I still think that it is indeed a grieving process that needs to happen after each performance project, but I’m understanding grief in a different way now. When my close friend Sharon died late last year and I made the piece Friend in her honor, my colleague Nina Haft said something in response to the piece that has been a great help for me. She spoke about how when we lose someone or something important, it’s like the scab is ripped off an old wound and we are suddenly flooded with all the grief of all the losses we’ve ever had.

So instead of trying to move through grief about one particular loss, I’m now seeing the path at my feet as one of making friends with the grief-state itself. Yes I miss the performers that were part of The Dislocation Express, and WonderSlow, and Friend, and all the projects this year. And yes, I miss the energetic states that we were able to reach collectively in the rehearsal and performance experiences. But just as those moments of truth and beauty that we found were not exclusive to us or these particular projects, but rather were a tapping into something much larger and universal–so is this grief a tapping into something much larger and universal.

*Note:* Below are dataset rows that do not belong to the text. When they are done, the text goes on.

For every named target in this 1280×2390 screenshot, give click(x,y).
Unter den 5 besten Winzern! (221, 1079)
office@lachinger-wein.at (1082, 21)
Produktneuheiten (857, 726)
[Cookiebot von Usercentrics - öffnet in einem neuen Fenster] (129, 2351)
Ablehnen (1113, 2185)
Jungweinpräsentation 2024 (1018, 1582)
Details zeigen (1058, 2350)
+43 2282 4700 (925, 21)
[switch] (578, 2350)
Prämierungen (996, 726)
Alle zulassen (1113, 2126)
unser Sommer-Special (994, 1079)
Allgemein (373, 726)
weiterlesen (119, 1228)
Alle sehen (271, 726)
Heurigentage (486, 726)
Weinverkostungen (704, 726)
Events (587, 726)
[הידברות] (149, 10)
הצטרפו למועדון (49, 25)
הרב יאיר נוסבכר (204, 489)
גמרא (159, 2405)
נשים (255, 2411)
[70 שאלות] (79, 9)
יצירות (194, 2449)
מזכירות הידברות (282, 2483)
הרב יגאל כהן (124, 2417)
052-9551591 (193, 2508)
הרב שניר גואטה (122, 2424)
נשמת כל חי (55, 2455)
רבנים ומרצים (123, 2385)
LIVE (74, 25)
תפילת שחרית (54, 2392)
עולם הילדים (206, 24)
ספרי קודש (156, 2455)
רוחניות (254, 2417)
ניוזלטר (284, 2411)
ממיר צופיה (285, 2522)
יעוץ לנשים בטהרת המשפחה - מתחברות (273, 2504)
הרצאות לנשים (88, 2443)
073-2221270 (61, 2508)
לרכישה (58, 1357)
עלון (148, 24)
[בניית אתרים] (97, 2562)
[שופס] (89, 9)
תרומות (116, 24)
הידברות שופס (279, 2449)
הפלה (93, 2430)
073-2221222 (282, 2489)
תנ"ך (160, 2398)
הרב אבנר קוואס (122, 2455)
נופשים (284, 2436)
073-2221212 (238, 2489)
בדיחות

It can’t be remedied by any one ritual or catharsis.  It’s not just about saying goodbye to what I’ve been part of this year, but rather a returning to parts of myself that are undeveloped and uncomfortable and hard to sit with.

The grief that I am in touch with as the performance lights fade and everyone has gone their separate ways feels the same as the grief I’ve carried since I was a child, the same as the grief I felt as a lost teenager at war with mysef, the same as the grief that resurfaces when I loose someone special, and the same as the grief I feel for all the parts of my life that haven’t worked out as I wanted.

Performance has the power to open up windows and doorways into the divine that are always available but usually so hard to access. And while that feels empowering and joyful and validating at the time, it also means that this blast of divine presence will stir up all the muck that’s been lying around out of sight. It’s a purification process of sorts, that brings everything to the surface. I open myself profoundly in my performance projects and I carry that openness back with me into my life and I’m overwhelmed by everything that comes rushing in and out because of it.

When looked at in this way, I see the post-performance experience as a time of great potential for growth. But I have to give time to this. I have to remember that a project doesn’t end with the last performance, but rather it enters a new stage, with so much still to be learned.

This isn’t talked about much in the performance communities I’m a part of. We do acknowledge a kind of postpartum depression after shows, but most of the time we try to distract ourselves from that by getting busy again, partying, using drugs or alcohol or sex as an escape, or numbing out in some way.

I wonder what it would be like if performance projects like the ones we do had extra time after the performances to be used for collaborative processing of the journey everyone involved had been on. What if we gave the kind of care and commitment that we give to preparing for a show to the integrating of the show once it’s done? I’m curious about experimenting with this idea. I think it might give us more “bang for our buck” in terms of how much inner and collective growth is possible for performance ensembles.

The way it usually works now leaves me feeling depleted after a performance run. I think a large part of that is a flaw in the structures for ensemble creation that I use. Lots of important energy leaks out right after the shows because there is no container for it. So each one of us empties out by ourselves, rather than pouring the power we’ve built up back into the ensemble’s care and back into our commitment to learning and growing together.